= Short task =
Duplicate the lines of the records below, from the line containing "The height and" through the line containing "click(670, 536)", including both of those lines, and omit the pictures from your answer.

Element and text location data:
►

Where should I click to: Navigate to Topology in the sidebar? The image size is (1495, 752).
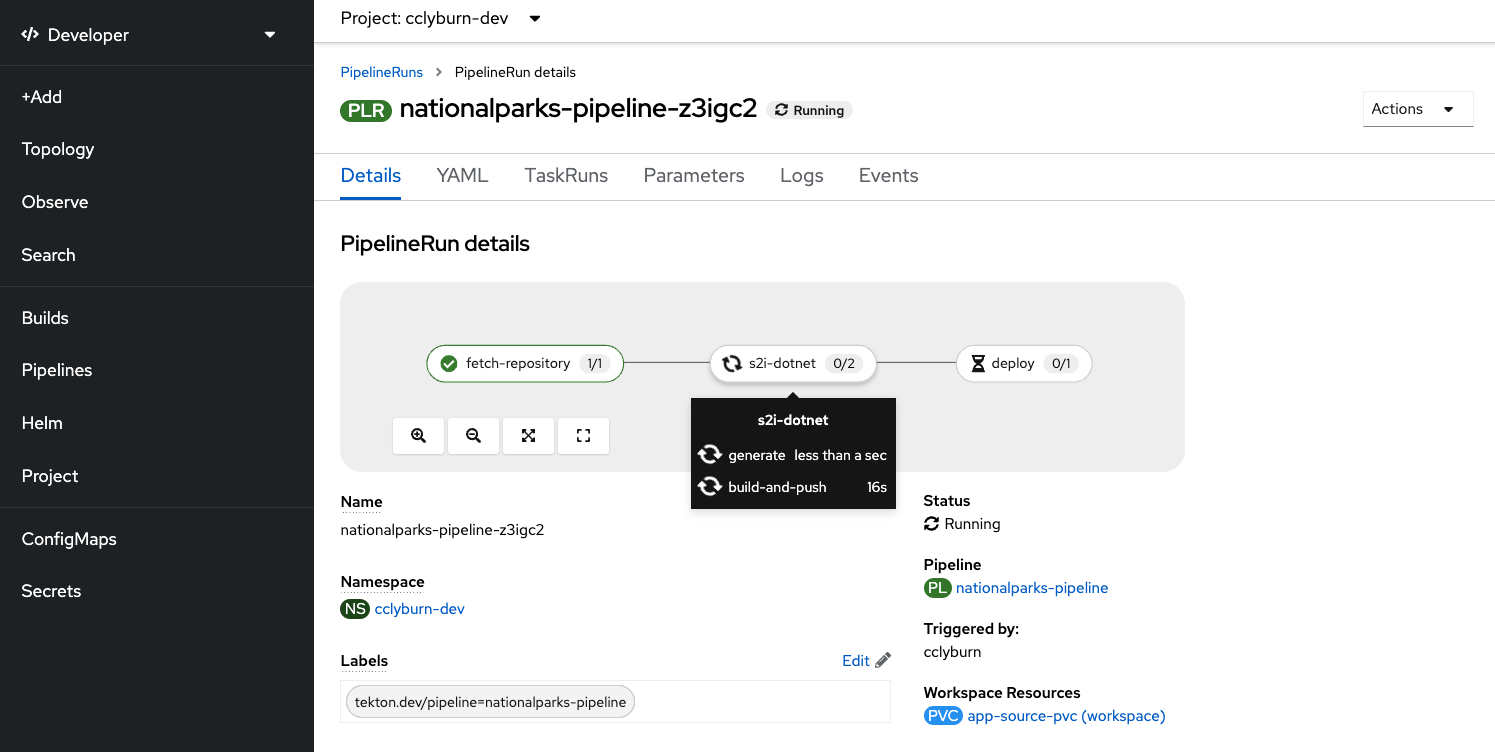point(58,149)
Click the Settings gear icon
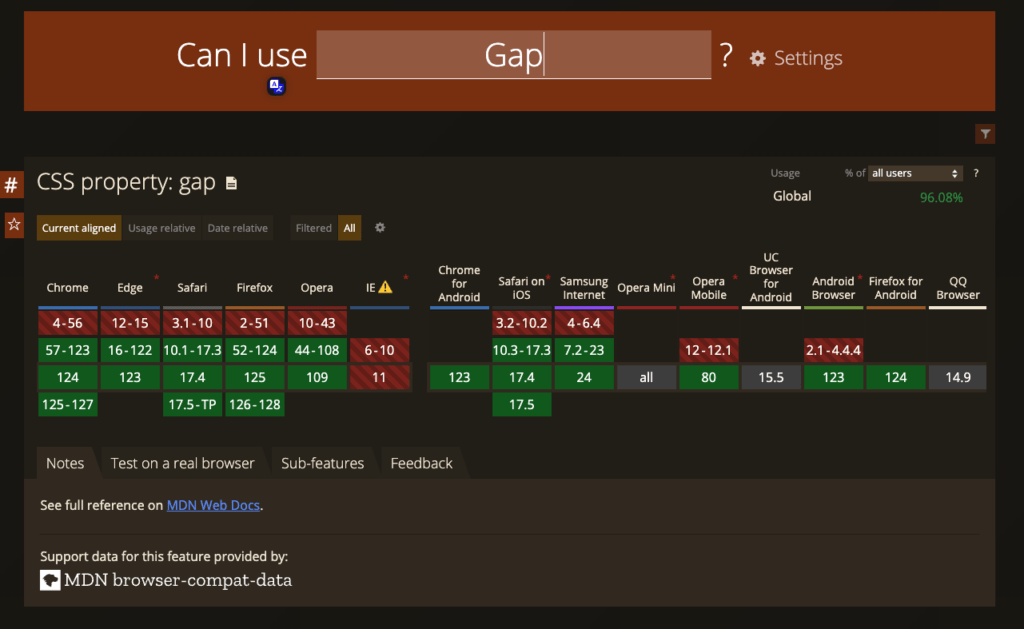 click(758, 59)
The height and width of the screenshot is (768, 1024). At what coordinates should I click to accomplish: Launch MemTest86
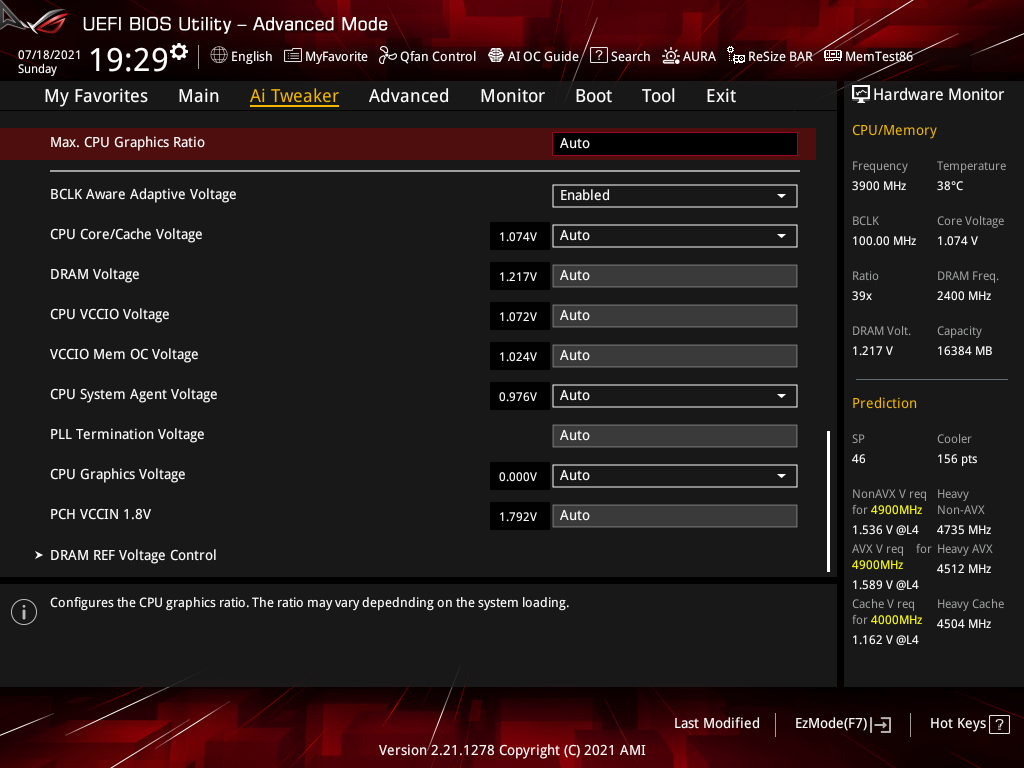[x=868, y=56]
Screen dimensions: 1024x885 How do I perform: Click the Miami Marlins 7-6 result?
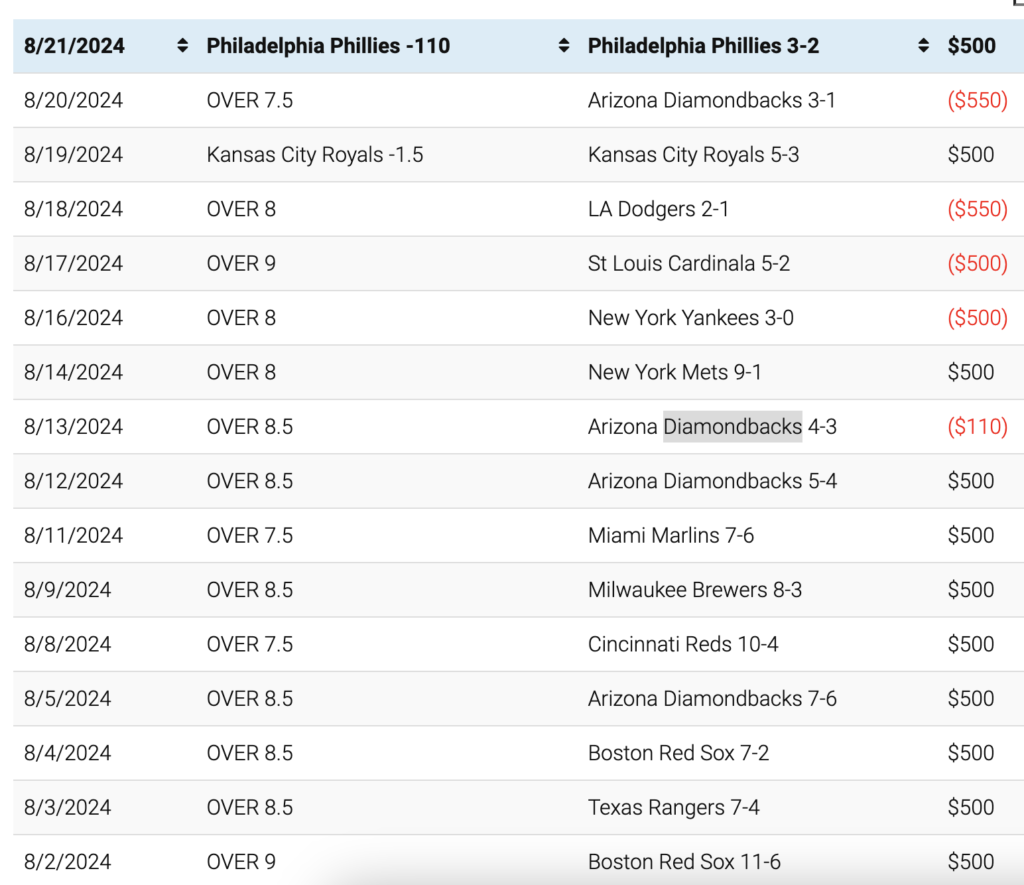click(670, 536)
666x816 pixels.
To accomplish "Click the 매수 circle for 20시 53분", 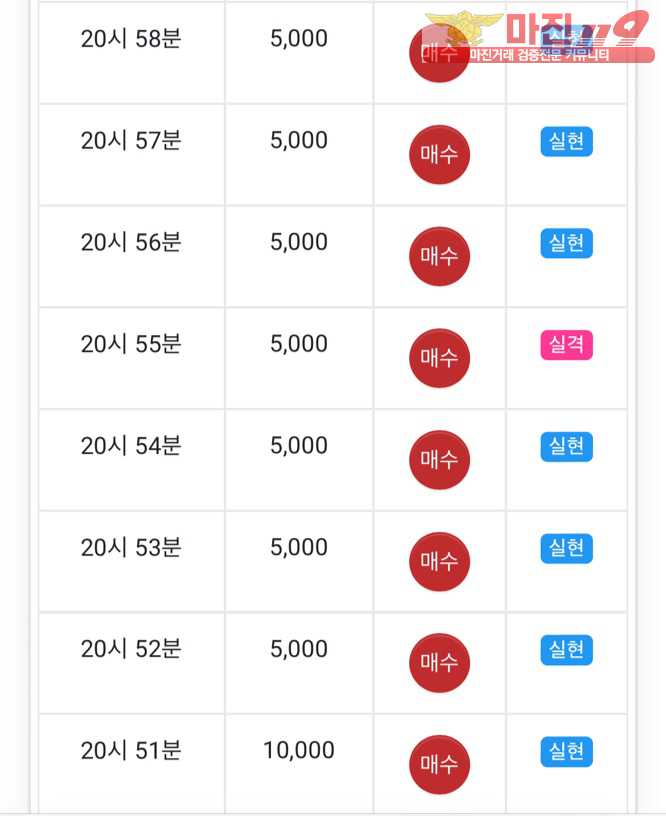I will (x=438, y=562).
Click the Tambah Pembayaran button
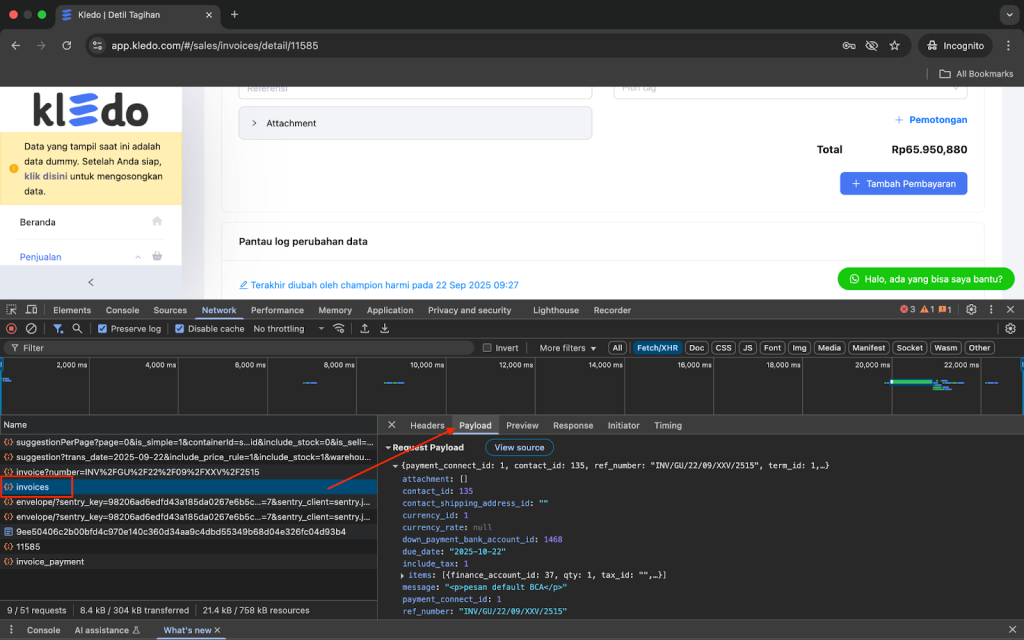Viewport: 1024px width, 640px height. pos(903,183)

◄

= Answer to the problem =
The height and width of the screenshot is (768, 1024). At what coordinates should I click to accomplish: Launch MemTest86
[x=868, y=56]
Screen dimensions: 1024x885 How do I perform: Click the Miami Marlins 7-6 result?
click(670, 536)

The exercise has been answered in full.